Главные фигуранты литературного процесса XIX века похожи на персонажей сказочного леса, которых придумал Алан Милн — медвежонок рассудителен, поросенок труслив, кролик мелочен, сова занудна и назойлива, а тигр силен и бестолков.
Так и в «Веселых ребятах»: гуманизм Толстого доведен до патологической любви к детям, почитание Лермонтовым Пушкина превращается в безумную страсть гусара к жене поэта, осторожность и успешность Тургенева обращается в трусость, а его европейская жизнь — в постоянное бегство в Баден-Баден.
Они то и дело падали со стульев, подпрыгивали, пугались, в общем, вели себя, как персонажи кукольного театра во главе с главным Петрушкой — Пушкиным. Совпадение ли, что параллельно с текстом соавторы создали и маски четырех главных героев из папье-маше?
И, наконец, в-третьих, «Веселых ребят» написали талантливые и начитанные люди, которые жили не в стремительно уменьшающемся воздушном пузыре конца 1930-х, как Хармс, а во время, которое было Ахматовой прозвано «вегетарианским». Они существовали в художественно-литературной среде и могли позволить себе прямые и непрямые отсылки к разным текстам.
Вот, в сентябре 1914 года, Ходасевич пишет во «Фрагментах о Лермонтове»: «Он родился некрасивым и этим мучился. С детских лет жил среди семейных раздоров и ими томился. Женщины его мучили»[33]. Теперь сравним это с анекдотом из «Веселых ребят», посвященным изданию «Героя нашего времени» (№ 35).

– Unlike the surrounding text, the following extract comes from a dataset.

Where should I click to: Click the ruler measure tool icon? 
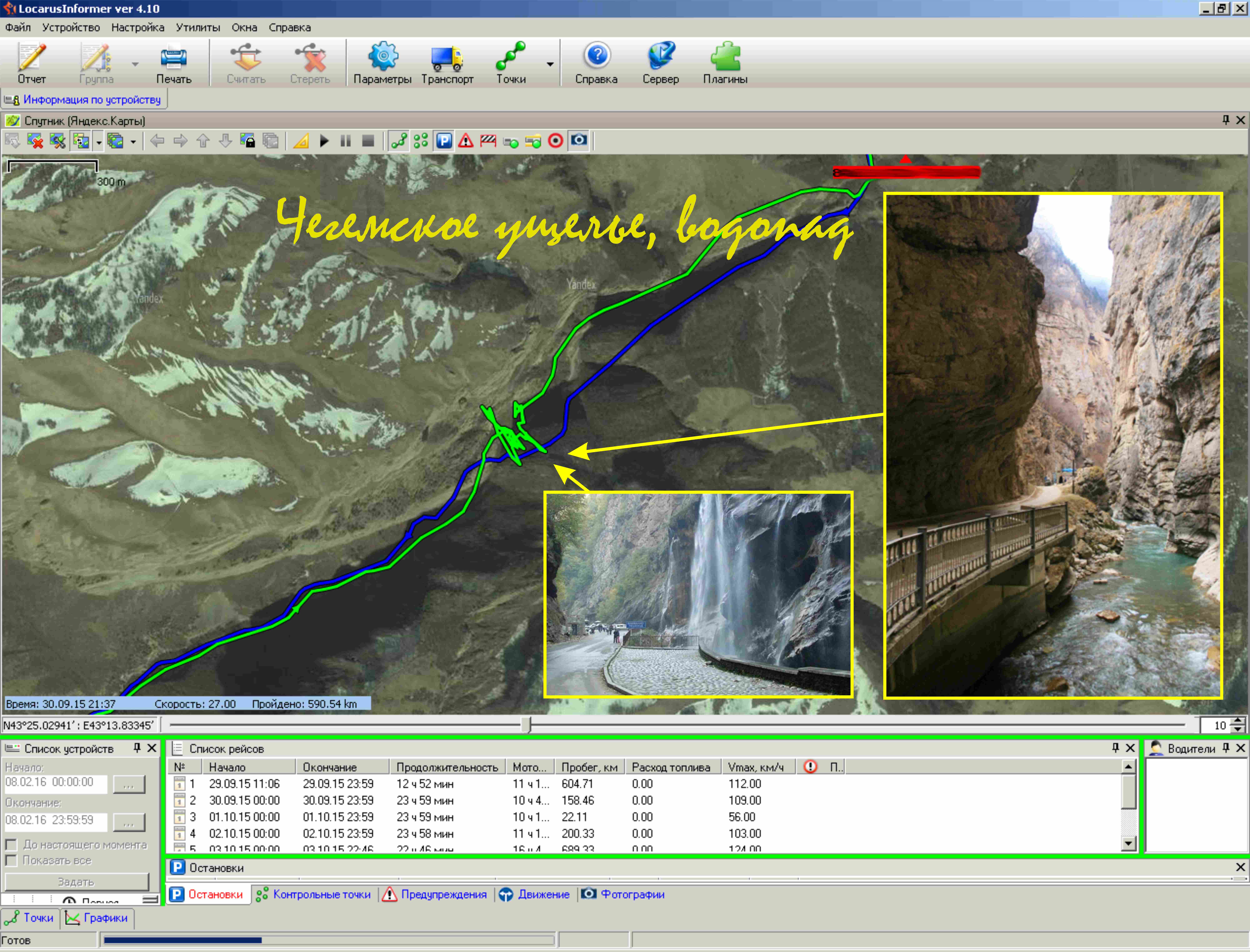click(x=301, y=141)
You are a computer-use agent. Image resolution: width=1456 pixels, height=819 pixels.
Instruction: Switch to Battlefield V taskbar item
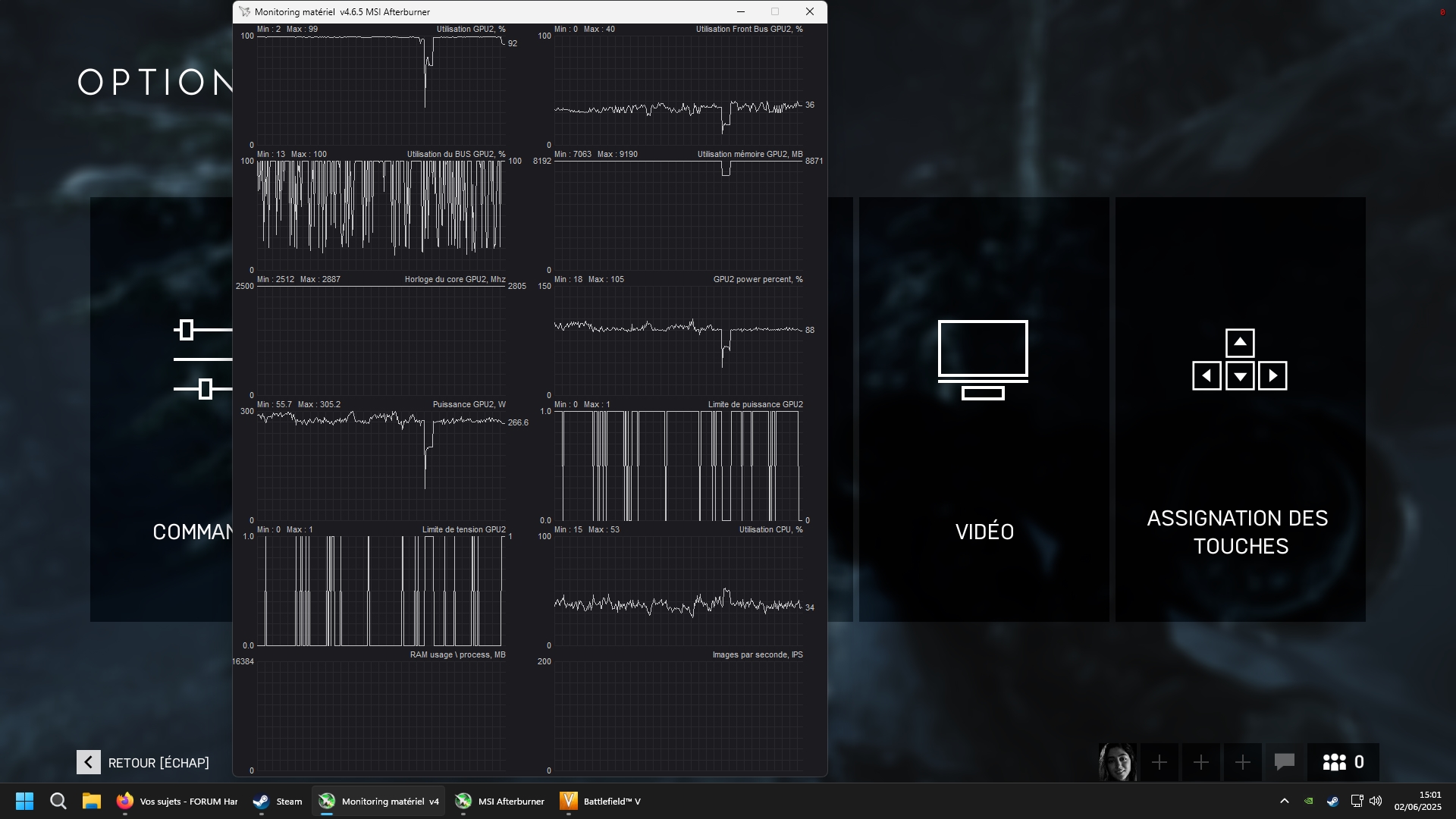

Или вот иная история: «Однажды Федор Михайлович Достоевский, царствие ему небесное, сидел у окна и курил. Докурил и выбросил окурок из окна. Под окном у него была керосиновая лавка. И окурок угодил как раз в бидон с керосином. Пламя, конечно, столбом. В одну ночь пол-Петербурга сгорело. Ну, посадили его, конечно. Отсидел, вышел, идет в первый же день по Петербургу, навстречу — Петрашевский. Ничего ему не сказал, только пожал руку и в глаза посмотрел со значением».
Для мало-мальски образованного читателя было понятно, какой эпизод тут обыгрывается, хотя он и лежал вне пределов школьной программы.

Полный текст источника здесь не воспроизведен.